JP – Cold War and the Truman Doctrine


Since 1944, a war between communist forces and the Greek monarchy had been raging on in Greece; the west feared this and saw this as soviet expansion. In 1947 the aftermath of the second world war had been felt by the British who were in debt of £30000 million. This made it impossible for the British government to drive away the Greek communist forces, this was then later reported to the USA which resulted to the introduction of the “Truman Doctrine”.

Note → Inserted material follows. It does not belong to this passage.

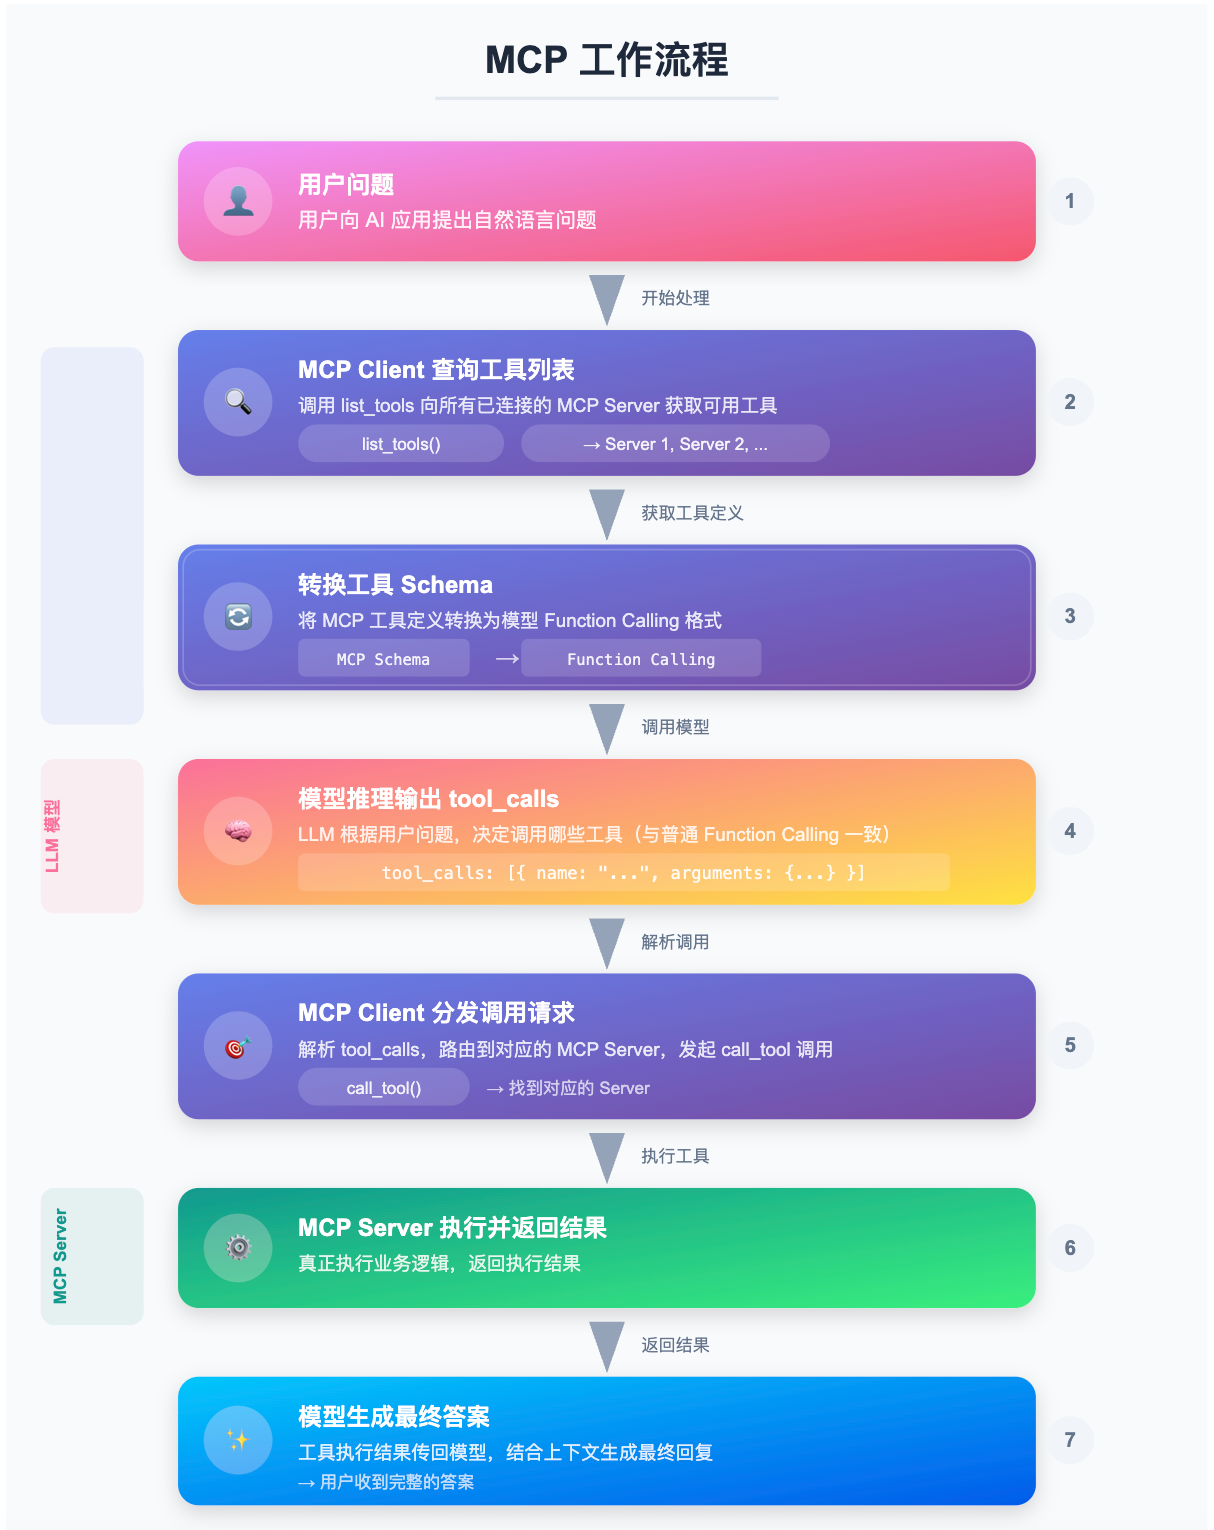Click the sparkles icon
This screenshot has width=1214, height=1530.
click(238, 1440)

In March 12 1947 Truman made a statement that declared “it must be the policy of the United States to support free peoples who are resisting subjugation by armed minorities or by outside pressure.” The Truman doctrine was a response to the communist revolutions that had happened in Greece and Turkey, he wanted to drive off communist forces in Greece and make Greece a “self supporting and self respecting democracy.” American aid and military advisors were sent to support the Greek government. In addition, Truman had also requested $400 million from congress to aid the two troubled countries which congress had approved of two months later.  Later on, the communists were eventually defeated, To Stalin this was a clear sign of US imperialism,  an opinion later reinforced under Marshal plan.

Marshal plan

After Word War II, the economy in much of eastern Europe was poor and this caught the attention of secretary of state George Marshall. Marshall feared that if Europe had reached an economic crisis, a large quantity of it would fall under communis. Marshall had reported to congress about the poor economic growth in eastern europe; congress then responded to this through the Economic Cooperation Act of 1948 which granted $12billion to Europe in aid of recovering the economy.